• **Exercise description**:
Copy the material below exactly, starting with the line that contains "Task: Expand the" and continuing through the end of the material.

• **Exercise material**:
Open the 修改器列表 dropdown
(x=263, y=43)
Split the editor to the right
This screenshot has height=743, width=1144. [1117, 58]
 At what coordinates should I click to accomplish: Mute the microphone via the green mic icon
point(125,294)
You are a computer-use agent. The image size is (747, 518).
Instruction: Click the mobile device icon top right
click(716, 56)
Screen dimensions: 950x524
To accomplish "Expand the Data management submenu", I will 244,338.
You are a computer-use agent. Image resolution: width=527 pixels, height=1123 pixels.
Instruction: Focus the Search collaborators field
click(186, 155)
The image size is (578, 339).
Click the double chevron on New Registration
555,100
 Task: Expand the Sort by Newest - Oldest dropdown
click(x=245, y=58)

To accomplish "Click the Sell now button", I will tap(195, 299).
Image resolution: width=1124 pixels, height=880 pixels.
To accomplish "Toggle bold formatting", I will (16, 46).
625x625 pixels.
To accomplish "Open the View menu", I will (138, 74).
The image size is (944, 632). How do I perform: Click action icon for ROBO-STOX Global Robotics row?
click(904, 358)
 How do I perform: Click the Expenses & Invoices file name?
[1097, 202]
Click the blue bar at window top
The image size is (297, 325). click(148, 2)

• **Expected output**:
 Task: Expand the Sort by Newest - Oldest dropdown
click(x=245, y=58)

To accomplish "Click the Sell now button", I will tap(195, 299).
Image resolution: width=1124 pixels, height=880 pixels.
To accomplish "Toggle bold formatting", I will (16, 46).
625x625 pixels.
To accomplish "Open the View menu", I will (138, 74).
The image size is (944, 632). How do I perform: Click action icon for ROBO-STOX Global Robotics row?
click(904, 358)
 How do I perform: Click the Expenses & Invoices file name?
[1097, 202]
Click the blue bar at window top
The image size is (297, 325). click(148, 2)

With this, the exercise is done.